- **Set problem A**
In the passage about paper maps, decide whether each statement agrees with the text: (i) the writer stopped at a 7-11 in order to buy a map; (ii) the store clerk sold the writer a map; (iii) the clerk believed Sparta was a town in North Carolina. For each, answer yes or no and quote the deciding words.
- **Set problem B**
Write a continuation of the passage about paper maps, picking up right after its final line.

- **Document segment**
[start]

I miss maps.
You know, the paper kind. The ones that were folded in ways that made it impossible to refold once opened for actual use. And the big road atlas that lived in my battered old Subaru for years and helped me drive across the country from Wisconsin to California to Arizona and most of the national parks between.
When I arrived at the Charlotte airport last week I had no idea how to get where I needed to go, and the GPS on my phone was no help. Siri wasn’t even speaking to me (have you ever sworn at Siri? Try it—fun!) so I pulled into a 7-11 to get a map.
“Sorry, we don’t sell maps. Don’t you have a GPS?”
“It’s not working. Do you know which highway I take to get to Sparta?”
“You mean, Spartanburg, right?”
“No, Sparta.”
“There’s no such place in North Carolina.”
Ok, I’ve been to Sparta at least a few times so it definitely exists, but this clerk was pretty sure I was looking for a town in another state. Or country. She grabbed the FedEx guy who had just blocked in my rental Hyundai in the parking lot.
“Do you know where Sparta is?”

[end]

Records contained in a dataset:
[start]

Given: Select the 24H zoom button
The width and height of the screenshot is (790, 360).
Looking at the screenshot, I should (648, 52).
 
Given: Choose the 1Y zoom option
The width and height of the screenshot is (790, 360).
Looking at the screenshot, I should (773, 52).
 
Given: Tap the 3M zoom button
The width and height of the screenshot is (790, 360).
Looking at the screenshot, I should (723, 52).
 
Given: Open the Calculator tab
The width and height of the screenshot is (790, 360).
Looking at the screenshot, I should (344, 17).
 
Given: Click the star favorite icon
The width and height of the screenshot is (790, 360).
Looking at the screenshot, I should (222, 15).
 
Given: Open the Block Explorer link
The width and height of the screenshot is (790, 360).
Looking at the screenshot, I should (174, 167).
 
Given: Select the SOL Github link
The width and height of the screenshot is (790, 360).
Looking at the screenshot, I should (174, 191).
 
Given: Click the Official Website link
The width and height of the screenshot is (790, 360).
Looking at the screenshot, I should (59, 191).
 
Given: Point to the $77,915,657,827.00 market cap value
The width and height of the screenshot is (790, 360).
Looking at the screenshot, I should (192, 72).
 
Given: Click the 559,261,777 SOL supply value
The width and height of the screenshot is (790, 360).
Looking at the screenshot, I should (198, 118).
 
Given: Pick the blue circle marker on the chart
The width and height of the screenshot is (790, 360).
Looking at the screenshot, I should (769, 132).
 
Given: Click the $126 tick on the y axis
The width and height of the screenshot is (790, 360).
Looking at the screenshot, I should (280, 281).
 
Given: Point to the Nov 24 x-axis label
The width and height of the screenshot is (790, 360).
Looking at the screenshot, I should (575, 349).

[end]

- **Final result A**
(i) Yes: "so I pulled into a 7-11 to get a map."
(ii) No: "Sorry, we don’t sell maps."
(iii) No: "There’s no such place in North Carolina."

- **Final result B**
“You mean Spartanburg, right?”
After some more convincing that it really is a place, and it’s in the state we’re in, the clerk looked it up on her own phone. Voila! It is a real place! I took a picture of her screen with the directions I needed to get me somewhere closer to my destination.
The thing about maps – real maps – is that they show you not only the route to your destination but the bigger picture, the context of your journey. With a map I get to see which mountains I’m traveling through, the name of the river I’m crossing, where I’m going relative to the nearest city or neighboring state. I like to know how my trip fits into the bigger picture of things.
The same is true in life, isn’t it? We each track our journey through time in a linear way. You’re born, you grow up, go to school, maybe to college, get a job, maybe have a family, live through love and loss and growth and change, then you die. All in the forward moving line of time. But as we travel along this line of our lives, stepping back to see the bigger picture is invaluable.
When, after at least a few missteps on the highway and Blue Ridge Parkway, I finally arrive at my yes-it-is-a-real-place Sparta. After hugs all around, I settle in to enjoy the holidays with my son, his father and wife (the father’s wife, not my son’s) and kids (my son’s half-siblings) in our very 21st century family (do you need a family tree-map to follow this?). I look around and am struck by how my life has followed no path ever created by Good Housekeeping magazine.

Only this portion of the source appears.